=== How to complete this task ===
The entries that follow should be written out exactly.

=== Records to use ===
----------------------------------------

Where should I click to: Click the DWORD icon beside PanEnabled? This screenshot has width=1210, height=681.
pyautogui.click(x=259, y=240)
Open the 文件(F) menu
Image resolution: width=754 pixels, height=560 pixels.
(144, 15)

----------------------------------------

=== Solution for this problem ===
Where should I click to: Click the DWORD icon beside PanEnabled? This screenshot has width=1210, height=681.
pyautogui.click(x=259, y=240)
Open the 文件(F) menu
Image resolution: width=754 pixels, height=560 pixels.
(144, 15)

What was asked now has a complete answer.